(To be done): Reproduce every item below word for word, omitting the pictures.

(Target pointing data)

[start]

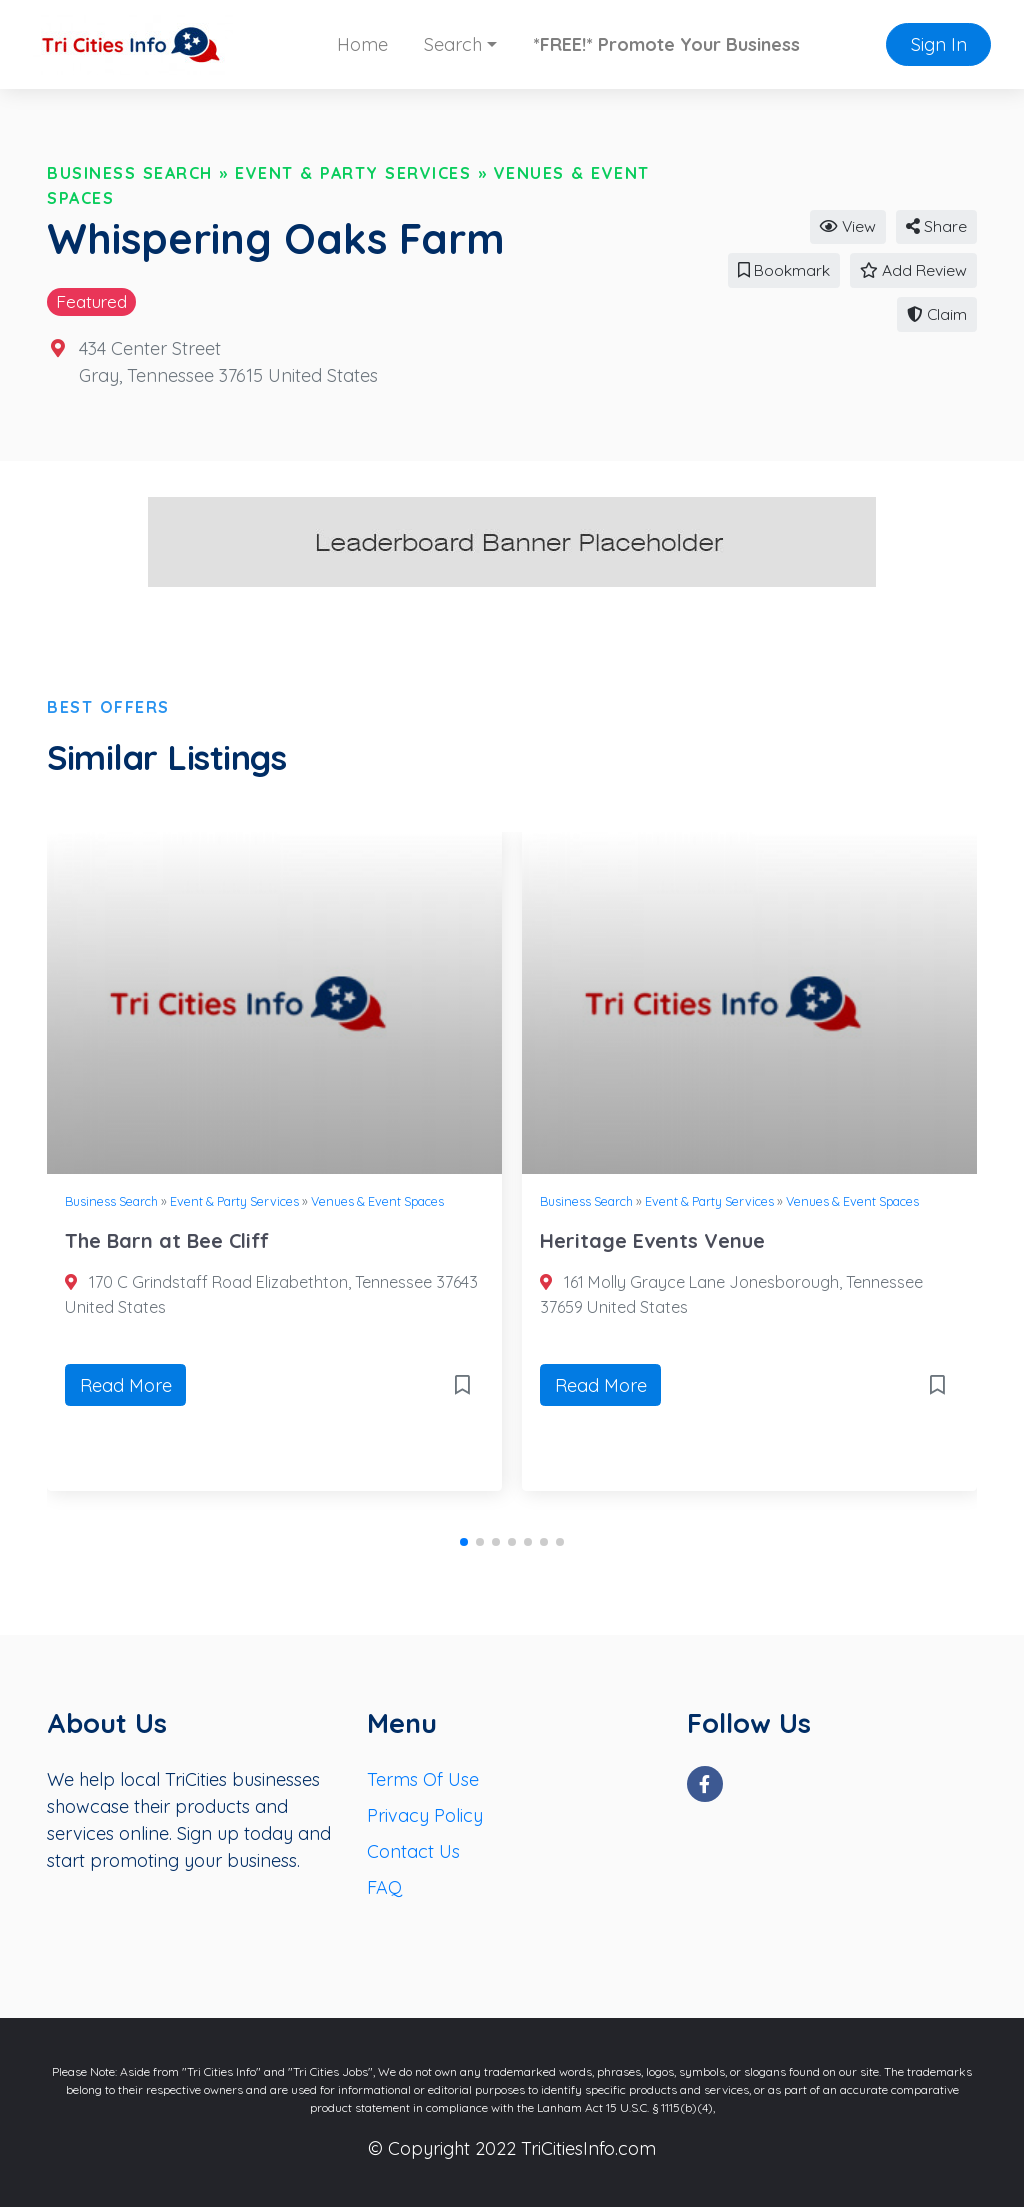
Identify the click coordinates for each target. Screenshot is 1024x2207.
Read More (126, 1385)
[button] (464, 1542)
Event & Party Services (353, 173)
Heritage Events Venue (652, 1240)
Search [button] (453, 44)
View (848, 226)
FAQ (384, 1887)
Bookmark (784, 270)
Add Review (913, 270)
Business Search (130, 173)
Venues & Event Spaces (377, 1201)
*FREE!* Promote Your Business (666, 44)
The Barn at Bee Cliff (167, 1240)
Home (362, 44)
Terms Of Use (423, 1779)
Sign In (939, 44)
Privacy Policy (425, 1815)
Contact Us (413, 1851)
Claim (937, 314)
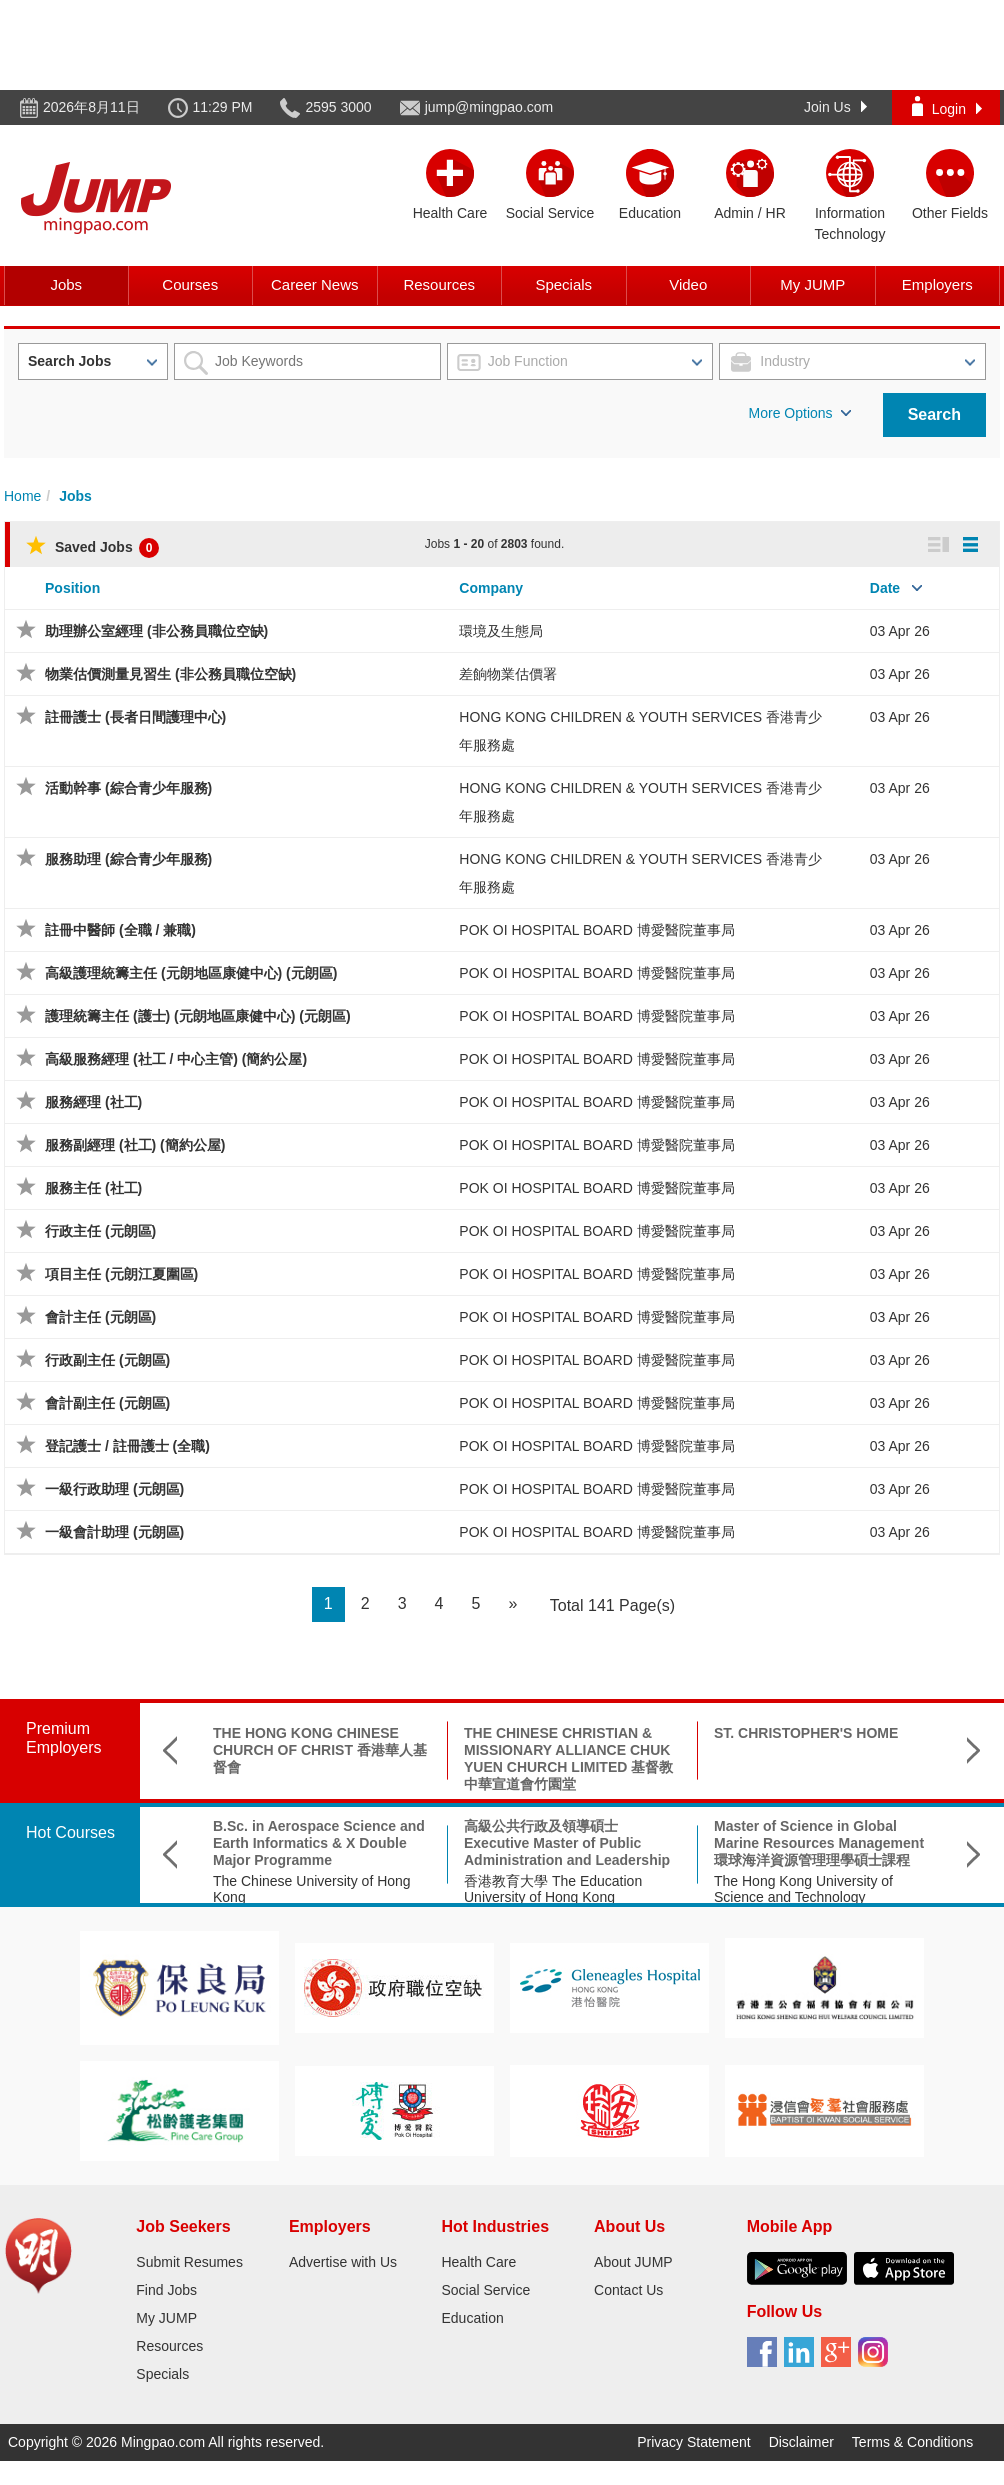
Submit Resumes (189, 2262)
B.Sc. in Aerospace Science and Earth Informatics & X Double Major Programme (319, 1843)
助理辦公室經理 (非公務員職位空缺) (156, 631)
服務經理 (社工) (93, 1102)
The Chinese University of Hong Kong (312, 1889)
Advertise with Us (343, 2262)
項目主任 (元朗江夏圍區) (121, 1274)
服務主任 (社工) (93, 1188)
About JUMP (633, 2262)
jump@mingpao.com (489, 107)
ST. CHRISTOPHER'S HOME (806, 1733)
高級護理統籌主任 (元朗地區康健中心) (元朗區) (191, 973)
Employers (937, 284)
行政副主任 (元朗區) (107, 1360)
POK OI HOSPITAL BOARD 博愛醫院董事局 (596, 930)
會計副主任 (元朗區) (107, 1403)
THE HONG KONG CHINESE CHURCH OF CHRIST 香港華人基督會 (320, 1750)
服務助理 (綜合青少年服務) (128, 859)
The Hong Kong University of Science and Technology (803, 1889)
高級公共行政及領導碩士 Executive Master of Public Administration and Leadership (567, 1843)
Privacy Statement (694, 2442)
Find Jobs (166, 2290)
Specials (563, 284)
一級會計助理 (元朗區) (114, 1532)
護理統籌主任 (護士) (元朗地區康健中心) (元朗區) (198, 1016)
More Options (800, 413)
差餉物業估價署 (508, 674)
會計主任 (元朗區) (100, 1317)
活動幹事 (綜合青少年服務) (128, 788)
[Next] (512, 1604)
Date (885, 588)
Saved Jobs (92, 547)
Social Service (485, 2290)
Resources (439, 284)
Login (947, 106)
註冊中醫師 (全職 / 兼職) (120, 930)
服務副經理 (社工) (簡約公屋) (135, 1145)
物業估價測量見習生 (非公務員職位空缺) (170, 674)
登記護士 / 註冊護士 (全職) (127, 1446)
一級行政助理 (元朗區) (114, 1489)
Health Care (478, 2262)
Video (688, 284)
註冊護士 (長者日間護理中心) (135, 717)
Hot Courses (70, 1832)
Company (491, 588)
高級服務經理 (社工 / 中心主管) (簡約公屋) (176, 1059)
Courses (190, 284)
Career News (315, 284)
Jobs (66, 284)
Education (472, 2318)
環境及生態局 (501, 631)
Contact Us (628, 2290)
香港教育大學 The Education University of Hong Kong (553, 1889)
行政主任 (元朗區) (100, 1231)
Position (72, 588)
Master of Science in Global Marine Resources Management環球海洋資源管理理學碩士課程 (819, 1843)
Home (22, 496)
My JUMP (812, 284)
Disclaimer (801, 2442)
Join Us (835, 107)
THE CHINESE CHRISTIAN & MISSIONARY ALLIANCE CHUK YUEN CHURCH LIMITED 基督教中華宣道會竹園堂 (568, 1758)
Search (934, 414)
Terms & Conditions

[end]

(Task result):
Identify the click coordinates for each target. Screenshot is 1024x2207.
Read More (126, 1385)
[button] (464, 1542)
Event & Party Services (353, 173)
Heritage Events Venue (652, 1240)
Search [button] (453, 44)
View (848, 226)
FAQ (384, 1887)
Bookmark (784, 270)
Add Review (913, 270)
Business Search (130, 173)
Venues & Event Spaces (377, 1201)
*FREE!* Promote Your Business (666, 44)
The Barn at Bee Cliff (167, 1240)
Home (362, 44)
Terms Of Use (423, 1779)
Sign In (939, 44)
Privacy Policy (425, 1815)
Contact Us (413, 1851)
Claim (937, 314)
Submit Resumes (189, 2262)
B.Sc. in Aerospace Science and Earth Informatics & X Double Major Programme (319, 1843)
助理辦公室經理 (非公務員職位空缺) (156, 631)
服務經理 (社工) (93, 1102)
The Chinese University of Hong Kong (312, 1889)
Advertise with Us (343, 2262)
項目主任 (元朗江夏圍區) (121, 1274)
服務主任 (社工) (93, 1188)
About JUMP (633, 2262)
jump@mingpao.com (489, 107)
ST. CHRISTOPHER'S HOME (806, 1733)
高級護理統籌主任 (元朗地區康健中心) (元朗區) (191, 973)
Employers (937, 284)
行政副主任 (元朗區) (107, 1360)
POK OI HOSPITAL BOARD 博愛醫院董事局 (596, 930)
會計副主任 (元朗區) (107, 1403)
THE HONG KONG CHINESE CHURCH OF CHRIST 香港華人基督會 (320, 1750)
服務助理 (綜合青少年服務) (128, 859)
The Hong Kong University of Science and Technology (803, 1889)
高級公共行政及領導碩士 Executive Master of Public Administration and Leadership (567, 1843)
Privacy Statement (694, 2442)
Find Jobs (166, 2290)
Specials (563, 284)
一級會計助理 (元朗區) (114, 1532)
護理統籌主任 (護士) (元朗地區康健中心) (元朗區) (198, 1016)
More Options (800, 413)
差餉物業估價署 (508, 674)
會計主任 (元朗區) (100, 1317)
活動幹事 (綜合青少年服務) (128, 788)
[Next] (512, 1604)
Date (885, 588)
Saved Jobs (92, 547)
Social Service (485, 2290)
Resources (439, 284)
Login (947, 106)
註冊中醫師 (全職 / 兼職) (120, 930)
服務副經理 (社工) (簡約公屋) (135, 1145)
物業估價測量見習生 (非公務員職位空缺) (170, 674)
登記護士 / 註冊護士 (全職) (127, 1446)
一級行政助理 (元朗區) (114, 1489)
Health Care (478, 2262)
Video (688, 284)
註冊護士 (長者日間護理中心) (135, 717)
Hot Courses (70, 1832)
Company (491, 588)
高級服務經理 (社工 / 中心主管) (簡約公屋) (176, 1059)
Courses (190, 284)
Career News (315, 284)
Jobs (66, 284)
Education (472, 2318)
環境及生態局 (501, 631)
Contact Us (628, 2290)
香港教育大學 The Education University of Hong Kong (553, 1889)
行政主任 (元朗區) (100, 1231)
Position (72, 588)
Master of Science in Global Marine Resources Management環球海洋資源管理理學碩士課程 (819, 1843)
Home (22, 496)
My JUMP (812, 284)
Disclaimer (801, 2442)
Join Us (835, 107)
THE CHINESE CHRISTIAN & MISSIONARY ALLIANCE CHUK YUEN CHURCH LIMITED 基督教中華宣道會竹園堂 (568, 1758)
Search (934, 414)
Terms & Conditions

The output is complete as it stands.